Самое же серьёзное противостояние в стане крестоносцев произошло, когда армия подошла к Задару и начала его осаду. Тогда жители направили дожу послов с просьбой заключить соглашение, по которому «… сдадут город и все свое добро на его милость, лишь бы им пощадили жизнь»[108], на что Дандоло ответил, «… что не заключит ни такого, ни какого-либо иного договора иначе как с согласия графов и баронов»[109]. Пока они совещались, та часть пилигримов, которая выступала против взятия христианского города убедила задарцев, что им нечего опасаться, т.к. крестоносцы не нападут на них из-за страха отлучения, а от венецианцев смогут отбиться своими силами. Услышав это, послы уехали.

Тогда началось открытое противостояние среди самих крестоносцев. Гюи, аббат Во де Сернэй, глава обители ордена цистерцианцев сказал: «Сеньоры, я запрещаю вам именем римского апостолика нападать на этот город, ибо в нем живут христиане, а ведь вы пилигримы»[110]. Услышав такие слова, Энрико Дандоло сильно разгневался и потребовал от графов и баронов исполнить уговор о помощи завоевания Задара.

Далее наблюдается яркая реакция на оспаривание их власти, путём категоричного запрета: «Тотчас графы и бароны и те, кто держал их сторону, переговорили между собой и сказали: “Они нанесли нам дерзкое оскорбление, те, кто порушил это соглашение; и не проходило еще ни одного дня, когда бы они ни старались разъединить эту рать. Мы опозорены, коли не поможем взять город”. И они пришли к дожу и сказали ему: “Сеньор, мы пособим вам взять город назло тем, кто воспротивился этому”»[111]. При этом до данного события Виллардуэн пишет, что город можно взять только с Божьей помощью[112]. Не имеет значения, верил ли в это он сам или нет, важно, что ссылка на Бога, для захвата христианского города Его воинством, свидетельствует об искренней убеждённости маршала и баронов в верности данного мероприятия. 24 ноября 1202 г. Задар был взят. А это, в его системе ценностей, значит только одно, автор не ошибся. Бог на его стороне, следовательно, его дело правое. Но часть рыцарей не считала так и покидала войско[113].

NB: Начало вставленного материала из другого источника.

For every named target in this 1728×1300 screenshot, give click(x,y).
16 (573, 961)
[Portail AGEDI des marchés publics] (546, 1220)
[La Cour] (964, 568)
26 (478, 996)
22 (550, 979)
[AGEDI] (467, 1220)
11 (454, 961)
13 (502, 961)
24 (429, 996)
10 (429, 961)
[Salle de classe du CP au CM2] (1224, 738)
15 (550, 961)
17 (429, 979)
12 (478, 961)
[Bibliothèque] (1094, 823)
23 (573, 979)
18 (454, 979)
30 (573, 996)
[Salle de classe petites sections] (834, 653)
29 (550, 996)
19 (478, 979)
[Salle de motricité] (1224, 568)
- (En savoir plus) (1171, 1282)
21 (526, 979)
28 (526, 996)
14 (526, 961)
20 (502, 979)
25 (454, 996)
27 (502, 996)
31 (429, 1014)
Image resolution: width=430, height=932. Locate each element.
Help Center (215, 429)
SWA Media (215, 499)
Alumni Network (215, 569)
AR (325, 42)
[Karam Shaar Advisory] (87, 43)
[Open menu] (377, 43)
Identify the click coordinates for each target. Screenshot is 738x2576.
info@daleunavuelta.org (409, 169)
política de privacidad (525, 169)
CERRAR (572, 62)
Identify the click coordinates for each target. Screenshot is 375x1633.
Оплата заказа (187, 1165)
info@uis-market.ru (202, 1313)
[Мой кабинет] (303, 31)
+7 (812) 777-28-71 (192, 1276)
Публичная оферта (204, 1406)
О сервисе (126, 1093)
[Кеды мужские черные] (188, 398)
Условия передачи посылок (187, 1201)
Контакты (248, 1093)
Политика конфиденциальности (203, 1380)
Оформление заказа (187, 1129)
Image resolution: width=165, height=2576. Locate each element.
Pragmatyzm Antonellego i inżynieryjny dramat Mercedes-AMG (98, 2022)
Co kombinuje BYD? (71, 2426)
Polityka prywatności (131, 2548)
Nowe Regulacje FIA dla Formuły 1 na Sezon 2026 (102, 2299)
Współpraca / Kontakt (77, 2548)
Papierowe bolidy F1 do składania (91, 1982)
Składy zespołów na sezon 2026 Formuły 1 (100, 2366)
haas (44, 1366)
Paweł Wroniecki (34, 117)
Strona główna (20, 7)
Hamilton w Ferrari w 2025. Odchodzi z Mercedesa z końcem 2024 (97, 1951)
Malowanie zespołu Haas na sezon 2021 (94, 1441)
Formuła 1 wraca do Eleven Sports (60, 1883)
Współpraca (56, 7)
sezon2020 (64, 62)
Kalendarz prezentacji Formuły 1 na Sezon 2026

После взятия Задара крестоносцы были отлучены от церкви и направили Римскому папе послов, объяснявших взятие христианского города, которым владел крестоносец, тем, что «… не могли поступить лучше из-за отсутствия тех, кто уехал в другие гавани, и потому, что иначе не смогли бы сохранить рать в целости…»[114]. В свою очередь, Иннокентий III согласился с послами в том, «… что именно из-за отсутствия других им пришлось поступить таким образом и что он окажет им великую милость…»[115]. Далее, Папа «… отпускает им прегрешения как своим чадам, и повелевает им, и просит их удерживать рать в целости, ибо он хорошо знает, что без этой рати невозможно сослужить службу Богу»[116]. Т.о. вступив в противоборство с апостоликом, они одержали верх, сохранили свою власть и уже не только в своих глазах, но и с т.з. Иннокентия III поступили правильно. Он поддерживает противопоставление крестоносцев оставшихся в войске как хороших, тем, кто его покинул как не хороших. Это триумф крестоносных предводителей.

За счёт их деятельности, которая по своей природе всегда продуктивна, «… т.е. ее результатом являются преобразования как на полюсе объекта (изменяется внешний мир в попытке достигнуть ту или иную цель), так и на полюсе субъекта (изменяется сам человек – его знания, мотивы, способности и т.д.)»[117], произошёл прецедент, подкреплённый Римским папой, интериоризировавшийся пилигримами (высшая материально-чувственная деятельность перешла во внутренний план) и создавший эмпирический фундамент для последующего захвата Константинополя.